1. Educate Customers

 

You should be doing everything you can to keep someone’s business after initially earning it, and to keep it as long as possible. One thing you can do is to appraise customers of all the features of your product. Make sure the materials that accompany your product accurately represent all of the things it’s capable of. If your product is complex, YouTube videos can be a great way of showing customers how to use it. Otherwise, you risk them becoming frustrated and abandoning your company to seek out a product that’s simpler. You should also emphasize what advantages your product has over competitors to minimize brand switching.

2. Make It Easy for Online Customers to Save Information

 

Online shoppers are frustrated when they have to repeat the checkout process at a site they’ve bought from before. Letting them choose to save their information for future purchases can eliminate this hassle and keep them from jumping ship. A checkbox allowing customers to save their billing and shipping info is easy to add to your checkout and will increase your conversions in no time. By the same token, you should also make it so that customers aren’t required to make an account to check out of your store, as this is another source of frustration.
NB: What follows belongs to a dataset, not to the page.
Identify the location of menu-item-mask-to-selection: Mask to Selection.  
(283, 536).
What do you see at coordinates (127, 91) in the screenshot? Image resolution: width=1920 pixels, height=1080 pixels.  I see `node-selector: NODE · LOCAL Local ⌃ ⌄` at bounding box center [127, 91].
3. Reward Loyal Patrons (But Minimize Expenditure)

 

Another way to retain customers is to recognize them for their allegiance to your brand. People like to feel like a part of something, and loyalty and rewards programs have a proven track record of increasing customer retention rates. Giving customers a free product after their fifth purchase, shouting them out on social media, or streamlining their ordering process is a great way of earning their trust and continued business. It’s important that you track and manage your expenditure on such efforts, though: if your loyalty program is costing you more money than it’s earning you, take a second look at what types of rewards you’re doling out. Sending a congratulatory email costs a lot less than giving out a free product, and can have the same effect on customer value if executed correctly.

4. Implement A Save Team

 

A save team is a department whose goal is to retain customers who are on the verge of canceling their service. While this department ostensibly exists to help customers with the cancellation process, their real goal is to change the customer’s mind and pull them back from the brink of cancellation. Train this team to offer incentives for customers to remain with your company, ideally with a tiered system that offers more incentives for customers with a higher value. Of course, if a customer is insistent on canceling, you should let them. But you’ll be surprised how many people change their minds when offered a discount or another reward for staying with you.

5. Offer Short-Term Discounts

 

People respond to a sense of urgency. A discount that only lasts for a few days has the potential to attract new customers as well as incite former customers to return to the fold to take advantage of the offer. Uploading an attractive graphic promoting your discount to social media and emailing your subscribers is a great way to spread the word, and you could see many of these customers sticking with your company if they have a positive experience.

The higher an individual customer’s lifetime value, the more energy and time you should invest in maintaining the relationship. But it’s not a fixed amount, by any means. Try the suggestions above to raise the average customer lifetime value and increase your profits.